[Document passage]
Content starts

When we think of tech success stories, the mind often goes to dazzling AI tools or futuristic hardware. However, some of the best-performing companies are those quietly powering the world behind the scenes, making essential systems run smoother, faster, and more efficiently.
Two ASX-listed examples stand out: SiteMinder Ltd (ASX: SDR) and Smart Parking Ltd (ASX: SPZ). Their technologies might not make headlines, but both play vital roles in daily life. From booking a hotel room to finding a parking space, both have delivered outstanding growth over the past year.
Powering hotel bookings around the world
Sydney-based SiteMinder is the invisible backbone of online hotel reservations. Its cloud software connects more than 47,000 accommodation providers to hundreds of booking platforms — from Booking.com and Expedia to Google Hotel Ads and TripAdvisor — ensuring room availability, prices, and payments are updated in real time.
That may sound simple, but it replaces an enormous amount of manual work for hoteliers and eliminates costly overbooking errors. Once integrated, SiteMinder's platform becomes mission-critical — a reason customer churn remains near 1% per month.
The company's "land-and-expand" strategy continues to gain traction. In FY25, it grew property subscriptions by 12.6% to over 50,000 and tripled the number of hotels using its transaction-based products, which charge small fees on each booking or payment processed. With nearly two-thirds of customers now using at least one of these add-ons, SiteMinder's average revenue per hotel is rising steadily.
Annual recurring revenue has surpassed $270 million, and management expects to report positive operating earnings and free cash flow for 2026. Despite its scale, the runway remains long: fewer than 5% of the world's one million accommodation providers currently use SiteMinder's platform.

Content ends

[Information given]
Content starts

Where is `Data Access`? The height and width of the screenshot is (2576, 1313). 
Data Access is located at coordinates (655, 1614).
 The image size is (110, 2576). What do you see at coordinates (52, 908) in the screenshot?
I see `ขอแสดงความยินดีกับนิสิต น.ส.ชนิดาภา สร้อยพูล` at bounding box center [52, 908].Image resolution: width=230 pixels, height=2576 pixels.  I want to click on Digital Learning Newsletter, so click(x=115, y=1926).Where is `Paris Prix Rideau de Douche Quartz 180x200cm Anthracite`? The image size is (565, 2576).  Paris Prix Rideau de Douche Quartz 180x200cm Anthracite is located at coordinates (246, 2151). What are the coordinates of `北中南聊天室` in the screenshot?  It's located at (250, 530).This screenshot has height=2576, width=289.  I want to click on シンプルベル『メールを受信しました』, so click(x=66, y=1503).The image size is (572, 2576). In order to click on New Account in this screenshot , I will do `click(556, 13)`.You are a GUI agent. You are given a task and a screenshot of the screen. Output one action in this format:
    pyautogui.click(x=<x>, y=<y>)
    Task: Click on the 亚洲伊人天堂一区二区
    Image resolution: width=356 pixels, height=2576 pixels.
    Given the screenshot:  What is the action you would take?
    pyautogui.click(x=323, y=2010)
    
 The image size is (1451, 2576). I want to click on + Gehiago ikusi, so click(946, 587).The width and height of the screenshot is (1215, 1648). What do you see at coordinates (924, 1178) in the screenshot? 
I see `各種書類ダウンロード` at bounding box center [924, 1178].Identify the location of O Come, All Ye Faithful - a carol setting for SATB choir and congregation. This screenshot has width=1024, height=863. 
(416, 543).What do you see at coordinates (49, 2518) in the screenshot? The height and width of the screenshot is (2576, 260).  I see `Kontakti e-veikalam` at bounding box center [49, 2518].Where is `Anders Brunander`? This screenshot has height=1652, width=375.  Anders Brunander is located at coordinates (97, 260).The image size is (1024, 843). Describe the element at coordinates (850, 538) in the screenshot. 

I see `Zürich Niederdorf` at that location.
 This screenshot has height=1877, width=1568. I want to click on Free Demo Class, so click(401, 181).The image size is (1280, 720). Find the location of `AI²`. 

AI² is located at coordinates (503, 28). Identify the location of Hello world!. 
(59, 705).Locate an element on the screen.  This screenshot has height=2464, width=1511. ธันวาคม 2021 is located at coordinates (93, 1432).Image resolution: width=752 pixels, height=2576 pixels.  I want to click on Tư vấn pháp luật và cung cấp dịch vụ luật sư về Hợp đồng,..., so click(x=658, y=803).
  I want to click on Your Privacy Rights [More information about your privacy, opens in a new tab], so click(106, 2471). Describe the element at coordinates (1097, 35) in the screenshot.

Content ends

[Task prompt] According to the passage about SiteMinder and Smart Parking, roughly what monthly rate of customer churn does SiteMinder have? The entries play no part in this.

[Task result] SiteMinder's customer churn remains near 1% per month.